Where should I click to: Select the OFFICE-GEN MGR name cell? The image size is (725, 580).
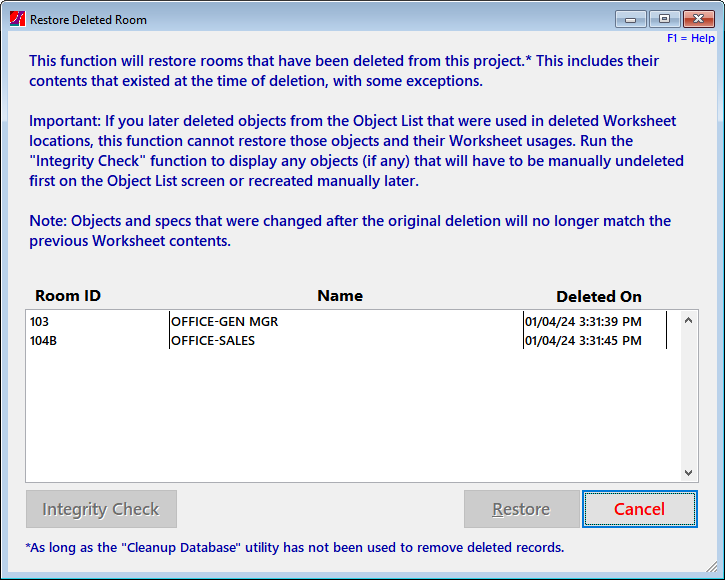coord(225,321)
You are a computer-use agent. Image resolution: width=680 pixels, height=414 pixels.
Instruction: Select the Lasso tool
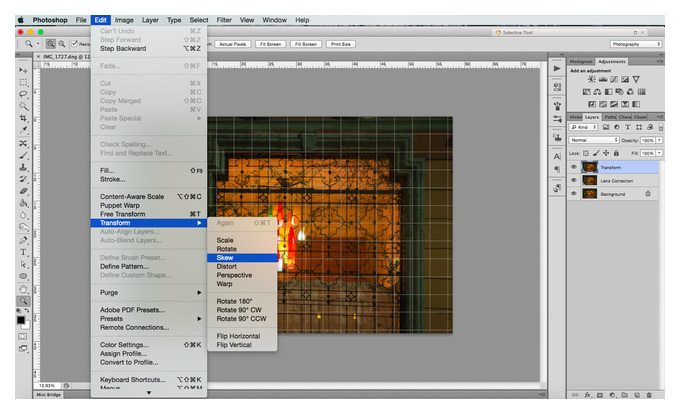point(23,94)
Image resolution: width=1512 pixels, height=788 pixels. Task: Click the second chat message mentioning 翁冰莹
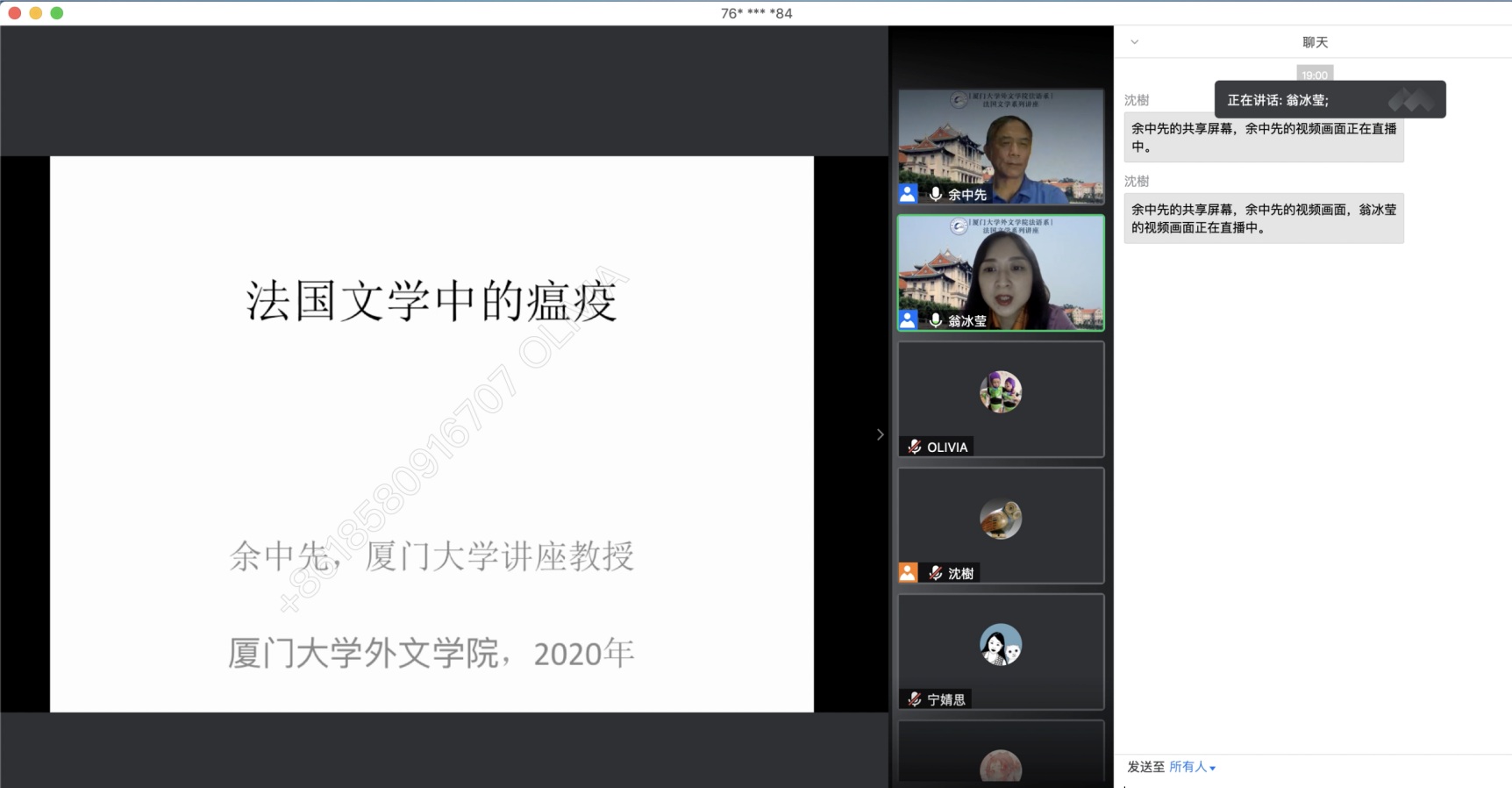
──────────────────────────────
■ Exercise requirements
Everything in the records above should be printed exactly, apart from the pictures.

■ Solution to the problem
Where should I click to: Select the OFFICE-GEN MGR name cell? The image size is (725, 580).
coord(225,321)
You are a computer-use agent. Image resolution: width=680 pixels, height=414 pixels.
Instruction: Select the Lasso tool
point(23,94)
Image resolution: width=1512 pixels, height=788 pixels. Task: Click the second chat message mentioning 翁冰莹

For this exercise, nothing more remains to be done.